» Page extract
Near-Zero Power (N-Zero)
[Melissa White and Robin Ying]
Our signal processing research positions us at the intersection of machine learning and low-power hardware design. Low-power chips can “listen” passively to their surroundings for extended periods, and only “wake up” at a particular trigger, having diverse applications in defense, environmental monitoring, and health.
The problems of optimization or classification are usually the purview of computer scientists who have large amounts of computing power, and design of low-power circuits focuses on other classes of problems. There is an emerging design space at the intersection of these two – where hardware power consumption places limits on allowable operations, and hardware design is guided by algorithmic approaches. We aim to address these simultaneously, using a variety of tools from classical machine learning, data processing, and programmable low-power CMOS design.
Micro-scale Opto-electrically Transduced Electrode (MOTE)
[Sunwoo Lee, Aasta P. Gandhi, Paige Trexel,
Frances Koback, and Emily P. Kuck]
Recording neural activity in live animals in vivo poses several challenges. Electrical techniques typically require electrodes to be tethered to the outside world directly via a wire, or indirectly via an RF Coil, which is much larger than the electrodes themselves. Tethered implants result in residual motion between neurons and electrodes as the brain moves, and limits our ability to measure from peripheral nerves in moving animals, especially in smaller organisms such as zebra fish or fruit flies. On the other hand, optical techniques, which are becoming increasingly powerful, are nonetheless often limited to subsets of neurons in any given organism, impeded by scattering of the excitation light and emitted fluorescence, and limited to low temporal resolution. MOTE entails the electronics for an untethered electrode unit, powered by, and communicating through a microscale optical interface, combining many benefits of optical techniques with high temporal-resolution recording of electrical signals.
By combining very compact amplification and digitization of neural signals with angle sensitive pixels, we are building multi-hundred active electrode arrays intermingled with lensless imaging for simultaneous opto-electronic recording of neural tissue. We are also building on this, combined with techniques we have developed for low power, low noise neural recording to ultimately develop implantable opto-electronic neural probes.

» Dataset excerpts

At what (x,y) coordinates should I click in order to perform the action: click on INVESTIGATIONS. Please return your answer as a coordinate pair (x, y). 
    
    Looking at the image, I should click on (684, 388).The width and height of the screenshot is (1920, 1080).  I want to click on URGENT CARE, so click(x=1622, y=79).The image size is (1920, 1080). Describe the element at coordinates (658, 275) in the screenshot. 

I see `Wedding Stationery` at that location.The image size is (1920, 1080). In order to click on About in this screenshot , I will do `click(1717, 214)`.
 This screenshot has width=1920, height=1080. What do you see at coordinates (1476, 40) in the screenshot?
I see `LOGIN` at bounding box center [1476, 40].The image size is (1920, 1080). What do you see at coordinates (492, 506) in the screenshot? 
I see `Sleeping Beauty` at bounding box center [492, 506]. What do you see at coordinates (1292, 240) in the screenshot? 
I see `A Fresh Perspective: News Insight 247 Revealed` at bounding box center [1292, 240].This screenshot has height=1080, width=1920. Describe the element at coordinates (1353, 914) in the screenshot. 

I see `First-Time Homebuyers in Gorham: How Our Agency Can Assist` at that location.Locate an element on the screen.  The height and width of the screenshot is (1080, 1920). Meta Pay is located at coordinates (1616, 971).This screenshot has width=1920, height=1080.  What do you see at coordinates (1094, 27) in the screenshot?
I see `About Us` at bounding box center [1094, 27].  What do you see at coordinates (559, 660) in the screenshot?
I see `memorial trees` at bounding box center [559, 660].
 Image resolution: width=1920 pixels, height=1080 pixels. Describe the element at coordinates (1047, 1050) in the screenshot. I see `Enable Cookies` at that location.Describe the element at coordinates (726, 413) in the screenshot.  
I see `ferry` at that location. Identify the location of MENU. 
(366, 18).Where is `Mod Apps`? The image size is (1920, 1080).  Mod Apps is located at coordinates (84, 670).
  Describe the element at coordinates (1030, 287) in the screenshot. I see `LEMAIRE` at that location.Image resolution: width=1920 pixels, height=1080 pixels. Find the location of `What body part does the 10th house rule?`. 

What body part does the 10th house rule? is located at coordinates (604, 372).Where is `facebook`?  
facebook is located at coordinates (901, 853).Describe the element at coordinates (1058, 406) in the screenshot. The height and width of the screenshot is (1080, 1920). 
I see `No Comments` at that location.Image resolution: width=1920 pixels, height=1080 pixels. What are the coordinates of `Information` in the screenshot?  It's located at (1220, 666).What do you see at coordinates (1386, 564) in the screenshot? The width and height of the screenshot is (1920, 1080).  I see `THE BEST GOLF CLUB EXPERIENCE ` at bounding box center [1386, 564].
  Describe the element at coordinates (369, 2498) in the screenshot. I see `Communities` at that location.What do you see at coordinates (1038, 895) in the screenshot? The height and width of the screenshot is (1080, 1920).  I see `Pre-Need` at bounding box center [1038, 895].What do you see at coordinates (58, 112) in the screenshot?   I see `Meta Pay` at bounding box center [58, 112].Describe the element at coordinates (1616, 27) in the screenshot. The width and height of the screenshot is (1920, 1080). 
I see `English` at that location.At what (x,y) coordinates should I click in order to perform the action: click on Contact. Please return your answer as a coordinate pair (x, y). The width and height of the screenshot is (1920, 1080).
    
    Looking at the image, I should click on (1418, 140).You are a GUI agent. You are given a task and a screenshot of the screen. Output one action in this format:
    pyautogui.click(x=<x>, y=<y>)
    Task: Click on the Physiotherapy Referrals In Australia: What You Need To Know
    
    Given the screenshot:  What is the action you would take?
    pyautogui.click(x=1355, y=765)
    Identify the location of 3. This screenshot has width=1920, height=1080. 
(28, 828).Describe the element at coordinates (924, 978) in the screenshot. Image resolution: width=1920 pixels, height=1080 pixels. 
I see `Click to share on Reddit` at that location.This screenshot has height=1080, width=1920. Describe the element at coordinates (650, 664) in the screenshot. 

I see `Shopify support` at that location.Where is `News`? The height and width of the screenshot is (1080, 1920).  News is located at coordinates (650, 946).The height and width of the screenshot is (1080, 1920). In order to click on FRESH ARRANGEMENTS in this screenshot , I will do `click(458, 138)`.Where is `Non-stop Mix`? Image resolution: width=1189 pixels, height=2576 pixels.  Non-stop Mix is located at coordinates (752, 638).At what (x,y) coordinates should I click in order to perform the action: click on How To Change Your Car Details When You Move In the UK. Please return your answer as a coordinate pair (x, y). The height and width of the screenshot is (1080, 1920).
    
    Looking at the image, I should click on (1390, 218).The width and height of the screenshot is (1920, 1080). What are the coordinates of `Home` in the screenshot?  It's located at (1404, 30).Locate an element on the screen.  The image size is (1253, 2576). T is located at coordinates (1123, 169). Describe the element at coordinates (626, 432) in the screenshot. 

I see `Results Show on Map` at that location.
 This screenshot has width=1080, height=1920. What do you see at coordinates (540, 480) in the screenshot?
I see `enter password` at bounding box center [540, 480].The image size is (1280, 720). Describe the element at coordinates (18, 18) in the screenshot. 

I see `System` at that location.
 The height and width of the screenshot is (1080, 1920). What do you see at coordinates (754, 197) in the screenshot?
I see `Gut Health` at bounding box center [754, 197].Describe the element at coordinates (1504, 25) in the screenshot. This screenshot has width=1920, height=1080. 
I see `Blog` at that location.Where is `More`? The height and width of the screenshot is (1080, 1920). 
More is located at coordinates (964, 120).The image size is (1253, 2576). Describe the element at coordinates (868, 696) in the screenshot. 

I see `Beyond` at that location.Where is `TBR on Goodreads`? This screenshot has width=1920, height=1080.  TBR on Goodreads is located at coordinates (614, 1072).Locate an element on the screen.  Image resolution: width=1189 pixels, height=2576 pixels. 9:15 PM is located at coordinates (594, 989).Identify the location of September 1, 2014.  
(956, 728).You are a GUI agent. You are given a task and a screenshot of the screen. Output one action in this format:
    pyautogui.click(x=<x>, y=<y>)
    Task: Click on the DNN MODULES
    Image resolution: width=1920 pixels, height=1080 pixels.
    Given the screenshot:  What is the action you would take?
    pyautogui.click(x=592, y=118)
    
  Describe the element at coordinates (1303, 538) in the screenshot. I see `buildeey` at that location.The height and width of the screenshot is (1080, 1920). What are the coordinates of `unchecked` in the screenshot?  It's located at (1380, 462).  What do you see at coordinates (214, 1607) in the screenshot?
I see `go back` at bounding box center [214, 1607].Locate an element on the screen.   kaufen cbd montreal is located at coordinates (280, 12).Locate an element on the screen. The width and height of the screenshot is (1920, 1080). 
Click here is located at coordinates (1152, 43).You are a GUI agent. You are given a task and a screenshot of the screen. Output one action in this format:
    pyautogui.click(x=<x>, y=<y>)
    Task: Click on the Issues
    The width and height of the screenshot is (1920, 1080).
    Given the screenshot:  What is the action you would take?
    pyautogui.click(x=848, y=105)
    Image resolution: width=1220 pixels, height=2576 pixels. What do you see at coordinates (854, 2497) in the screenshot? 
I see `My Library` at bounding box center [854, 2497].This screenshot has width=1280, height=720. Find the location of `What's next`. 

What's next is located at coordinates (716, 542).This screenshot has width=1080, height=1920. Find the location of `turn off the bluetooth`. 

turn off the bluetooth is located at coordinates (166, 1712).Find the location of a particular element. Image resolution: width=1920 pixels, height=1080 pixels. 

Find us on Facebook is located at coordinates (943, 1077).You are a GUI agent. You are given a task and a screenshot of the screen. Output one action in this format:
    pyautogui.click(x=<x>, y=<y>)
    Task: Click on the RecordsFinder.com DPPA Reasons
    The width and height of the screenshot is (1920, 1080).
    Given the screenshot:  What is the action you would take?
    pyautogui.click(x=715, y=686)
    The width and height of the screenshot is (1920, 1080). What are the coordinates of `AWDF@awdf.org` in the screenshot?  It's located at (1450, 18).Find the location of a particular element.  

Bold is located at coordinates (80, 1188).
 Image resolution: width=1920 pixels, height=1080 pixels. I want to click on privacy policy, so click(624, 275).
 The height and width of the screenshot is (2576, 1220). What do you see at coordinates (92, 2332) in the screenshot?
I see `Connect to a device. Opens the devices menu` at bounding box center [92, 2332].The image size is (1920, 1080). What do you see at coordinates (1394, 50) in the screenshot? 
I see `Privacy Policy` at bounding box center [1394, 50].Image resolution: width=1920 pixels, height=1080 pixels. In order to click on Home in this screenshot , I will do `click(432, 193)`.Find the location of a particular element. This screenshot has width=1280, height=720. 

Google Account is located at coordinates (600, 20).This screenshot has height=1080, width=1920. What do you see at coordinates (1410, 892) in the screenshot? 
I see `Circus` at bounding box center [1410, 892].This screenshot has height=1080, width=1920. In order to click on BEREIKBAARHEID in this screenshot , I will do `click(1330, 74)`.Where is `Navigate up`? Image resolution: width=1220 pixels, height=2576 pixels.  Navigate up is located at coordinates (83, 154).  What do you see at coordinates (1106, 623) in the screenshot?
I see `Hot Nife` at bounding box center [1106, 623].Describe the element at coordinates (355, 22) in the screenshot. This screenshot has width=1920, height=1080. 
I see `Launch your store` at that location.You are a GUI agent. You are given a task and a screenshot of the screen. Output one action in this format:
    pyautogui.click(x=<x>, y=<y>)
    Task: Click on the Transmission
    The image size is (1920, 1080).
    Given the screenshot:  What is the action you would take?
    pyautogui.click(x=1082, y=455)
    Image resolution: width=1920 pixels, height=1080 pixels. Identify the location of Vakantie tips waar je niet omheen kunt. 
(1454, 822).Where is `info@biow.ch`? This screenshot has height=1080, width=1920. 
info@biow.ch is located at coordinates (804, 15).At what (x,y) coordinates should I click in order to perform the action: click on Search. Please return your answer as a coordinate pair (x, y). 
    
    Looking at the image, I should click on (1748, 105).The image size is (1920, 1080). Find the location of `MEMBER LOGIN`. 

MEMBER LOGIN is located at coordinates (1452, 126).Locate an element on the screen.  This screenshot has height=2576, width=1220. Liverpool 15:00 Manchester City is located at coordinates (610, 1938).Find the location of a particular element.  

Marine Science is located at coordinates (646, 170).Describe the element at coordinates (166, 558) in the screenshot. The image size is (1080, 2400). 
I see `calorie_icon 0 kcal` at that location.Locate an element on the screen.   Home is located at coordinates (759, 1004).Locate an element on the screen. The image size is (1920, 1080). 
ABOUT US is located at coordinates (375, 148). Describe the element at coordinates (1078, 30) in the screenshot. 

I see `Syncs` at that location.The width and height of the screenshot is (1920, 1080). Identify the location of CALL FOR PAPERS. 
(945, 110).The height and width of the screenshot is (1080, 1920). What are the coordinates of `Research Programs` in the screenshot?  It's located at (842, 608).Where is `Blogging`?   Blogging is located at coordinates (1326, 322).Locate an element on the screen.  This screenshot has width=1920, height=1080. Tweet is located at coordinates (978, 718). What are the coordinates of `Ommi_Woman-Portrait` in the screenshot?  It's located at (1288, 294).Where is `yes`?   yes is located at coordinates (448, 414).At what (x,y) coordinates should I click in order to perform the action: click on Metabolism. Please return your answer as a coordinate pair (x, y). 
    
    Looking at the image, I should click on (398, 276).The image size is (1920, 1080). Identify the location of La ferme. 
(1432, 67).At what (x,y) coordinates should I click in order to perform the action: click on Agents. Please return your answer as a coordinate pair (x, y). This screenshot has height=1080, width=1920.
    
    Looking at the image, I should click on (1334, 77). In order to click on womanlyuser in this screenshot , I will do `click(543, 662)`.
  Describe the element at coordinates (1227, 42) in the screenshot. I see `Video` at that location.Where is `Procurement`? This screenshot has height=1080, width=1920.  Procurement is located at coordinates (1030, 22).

» Description of the task
Transcribe the part of the research overview between "Near-Zero Power (N-Zero)" and "monitoring, and health.", inclusive. The data is separate material with no connection to the research overview.

» Reply to the task
Near-Zero Power (N-Zero)
[Melissa White and Robin Ying]
Our signal processing research positions us at the intersection of machine learning and low-power hardware design. Low-power chips can “listen” passively to their surroundings for extended periods, and only “wake up” at a particular trigger, having diverse applications in defense, environmental monitoring, and health.